Saturnino P. Javier, MD, FPCP, FPCC, FACC
Dr. Saturnino P. Javier is an interventional cardiologist at Makati Medical Center and Asian Hospital and Medical Center. He is a past president of the Philippine Heart Association (PHA) and past editor of PHA’s Newsbriefs
For comments, firstname.lastname@example.org
My son Luigi recently passed the board examinations for Physical Therapy (PT). After a five-year course geared ultimately for a doctorate degree in Medicine, and two months of a review course that sought to synthesize five years of learning in PT, he embarked on a two-day board examination that would allow him to attach the initials PTRP (Physical Therapy Registered in the Philippines) to his name. When the Board exam results came out, he delightfully bragged – “I have four new initials to my name, Papa!”
Between the five-year course and the rightful claim to this four-letter addendum to one’s name was a stretch of time that might as well be labeled a phase of agony – the seemingly interminable waiting period from the day of the examination to the release of the results.
“I just can’t do it” – referring to the few seconds of opportunity to glance at the results at the website that enumerated the successful passers of the two-day examinations. He relied on the text message of a classmate who took the cudgels for him. And his friend’s text message was permanently saved in his phone – “You can now relax. You made it.”
When he first described the examinations, he was distraught. He said it was too hard as it covered some areas that were not sufficiently discussed in class or even in the review session. My only question was – “how did the others fare?” And he said, everyone found it very hard. I tried to assuage his anxieties by assuring him that for as long as many others felt the same way, he should be fine. I was relying on the assumption that the Gaussian distribution or the bell curve encompassing the ratings of the examinees will be the deciding factor and that he should very well be within the area of the acceptable standard deviation from the curve. Easy for me to say, I know – but hard for him to just accept, as a consolation and as a reassurance.
The Board exam results meant the world to him – this was his first major hurdle as a professional – en route to a medical course. The painful waiting period was the torturous phase – basically defined by the anxiety-inducing uncertainty of it all.
His agony brought to mind my own ordeal in the mid 1980s. His waiting mimicked mine – although I would argue that mine was more agonizing, more stressful. Back then in Tanauan City, where I had my rural health practice – a mandatory phase after internship that required all Medicine professionals to render two-months of service in rural health areas, I distinctly remember how my ordeal went – at a time when internet, Wi-Fi, world wide web or text messaging did not exist. Back at that time, results would have to be waited for – via newspapers. (Yes, it was a Jurassic era of mobile technology.)

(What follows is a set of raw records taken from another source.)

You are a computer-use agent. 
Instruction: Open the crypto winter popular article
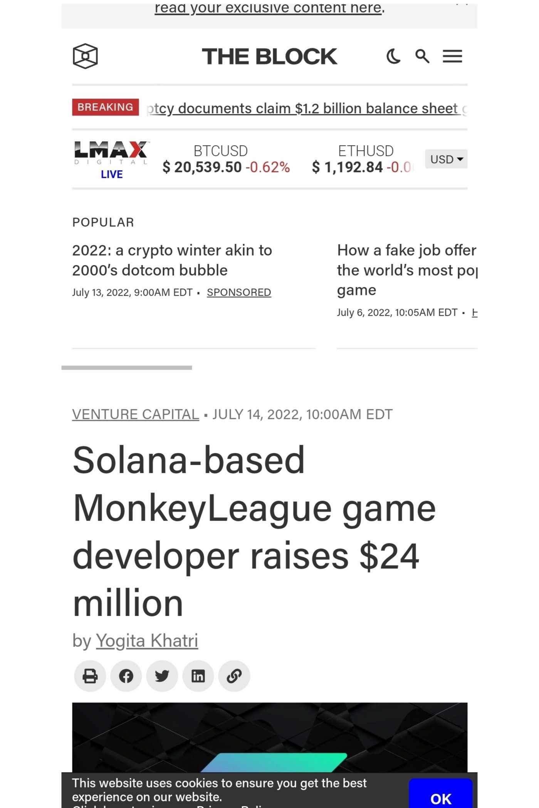point(172,260)
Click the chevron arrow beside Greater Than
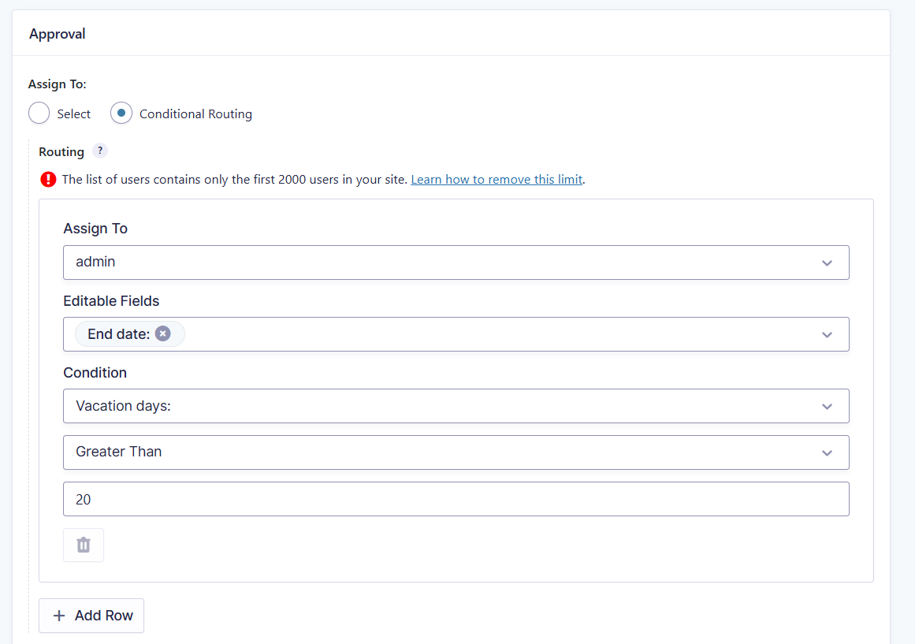The width and height of the screenshot is (915, 644). [x=827, y=452]
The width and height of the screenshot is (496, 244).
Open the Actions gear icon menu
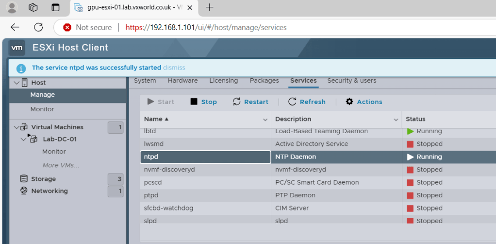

When word came out that results would be out on a particular day, I remember how I could not muster any will power to sleep, or any meaningful effort to relax. Along with a few fellow examinees/friends of mine, we camped out at the public market a few kilometers from my home to await the arrival of the daily newspapers so that we could finally see the results of the one examination that would change our lives – as a board-certified physician of the Republic of the Philippines. With heartbeats racing, adrenaline levels spiking and the mind raging with anticipation and trepidation – there I saw “Javier, Saturnino P.” on the list.
Luigi’s exhilarating moment – when he learned that he passed the board exam – was vicariously pleasurable. I know how a colleague described how she knelt and cried, how another one jumped multiple time, or how another was speechless and remained catatonic for a while.
We react to life-changing news and pivotal results in diverse ways – but the agony of the waiting must generally be a period where one tries to skillfully go on with life in a regular, normal way – yet remains easily distracted and stunned by episodic tension-filled moments whenever the passing thought of the examination results takes over. One wakes up every morning with trepidation – thinking when this agony will ever end – but also realizing that every additional day of waiting is one more day blessed with a reasonable hope of good things to come.
In the end, all painful things somehow too must end. For Luigi and I, we were just too glad to savor every bit of the moment of triumph.